Page extract:
'''
Several non-invasive methods are used to assess a subject’s bone status including X-ray absorptiometry (bone mineral density) and quantitative ultrasound (speed of sound and broadband ultrasound attenuation). Noting that to date there is no non-invasive method of accurately measuring the structural stiffness of bone, here we report the feasibility of its estimation using finite element analysis of 3D ultrasound computed tomography data.

X-ray microCT scan data of four human cancellous bone samples (femoral head, iliac crest, calcaneus, lumbar spine) were replicated using 3D-printing (VisiJet M3 Crystal material, ProJet 3510 SD printer) into eight 15x magnified orthogonal cylindrical models. Each was scanned by our prototype UCT system, consisting of two 64-element 5MHz transducer arrays connected to an Olympus Omniscan unit; with translation and rotation of each model facilitated by a Motoman HP6 robotic arm. Variable-displacement FEA (ANSYS®) was performed to predict the structural stiffness of each model; incorporating the UCT image data along with the corresponding Young’s modulus (1463 MPa) and Poisson’s ratio (0.35) data for the 3D-print material. For comparison to the gold-standard of destructive mechanical testing, the structural stiffness of each model was experimentally measured under compressive physical loading.
'''
[Collected data entries]
'''
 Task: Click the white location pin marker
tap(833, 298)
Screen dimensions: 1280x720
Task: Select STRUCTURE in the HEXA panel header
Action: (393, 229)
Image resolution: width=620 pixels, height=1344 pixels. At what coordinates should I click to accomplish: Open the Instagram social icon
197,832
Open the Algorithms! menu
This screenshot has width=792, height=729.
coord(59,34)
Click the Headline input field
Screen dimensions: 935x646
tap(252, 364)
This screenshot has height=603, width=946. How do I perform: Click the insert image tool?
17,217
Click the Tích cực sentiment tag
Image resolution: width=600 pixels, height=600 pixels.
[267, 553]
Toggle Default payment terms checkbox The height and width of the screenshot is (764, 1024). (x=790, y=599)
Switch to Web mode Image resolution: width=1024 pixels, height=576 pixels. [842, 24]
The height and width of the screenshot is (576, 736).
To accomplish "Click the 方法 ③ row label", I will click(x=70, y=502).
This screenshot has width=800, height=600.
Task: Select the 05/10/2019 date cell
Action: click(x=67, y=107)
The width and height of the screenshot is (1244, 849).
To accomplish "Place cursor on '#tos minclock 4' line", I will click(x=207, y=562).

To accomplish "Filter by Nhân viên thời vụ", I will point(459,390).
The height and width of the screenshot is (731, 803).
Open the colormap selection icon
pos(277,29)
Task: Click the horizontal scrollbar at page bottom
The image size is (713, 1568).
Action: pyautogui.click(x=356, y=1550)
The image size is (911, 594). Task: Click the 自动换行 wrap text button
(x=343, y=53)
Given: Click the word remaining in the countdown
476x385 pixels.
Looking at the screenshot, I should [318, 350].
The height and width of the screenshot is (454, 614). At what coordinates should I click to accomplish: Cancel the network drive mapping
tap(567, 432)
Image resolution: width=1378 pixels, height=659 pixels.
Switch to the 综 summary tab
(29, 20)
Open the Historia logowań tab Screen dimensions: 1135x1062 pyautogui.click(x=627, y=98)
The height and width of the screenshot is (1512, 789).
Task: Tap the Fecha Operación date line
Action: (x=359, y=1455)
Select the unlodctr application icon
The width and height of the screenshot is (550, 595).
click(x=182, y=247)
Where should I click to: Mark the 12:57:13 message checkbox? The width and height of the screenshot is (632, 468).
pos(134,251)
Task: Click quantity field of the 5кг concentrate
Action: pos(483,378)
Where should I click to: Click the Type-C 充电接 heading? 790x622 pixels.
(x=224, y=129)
'''
Assignment 1: In the text on ultrasound estimation of bone stiffness, what Poisson's ratio was used for the 3D-print material?
Assignment 2: Carry on the text on ultrasound estimation of bone stiffness, starting after its final sentence.

Output 1: 0.35

Output 2:
We obtained a coefficient of determination (R²%) of 84% for UCT-FEA to estimate mechanical test derived structural stiffness. This result suggests that UCT-FEA may have the potential to provide a non-invasive and non-destructive estimate of the structural stiffness of bone, with significant potential to improve prediction of osteoporotic fracture risk and the clinical management of post-amputation prosthetics.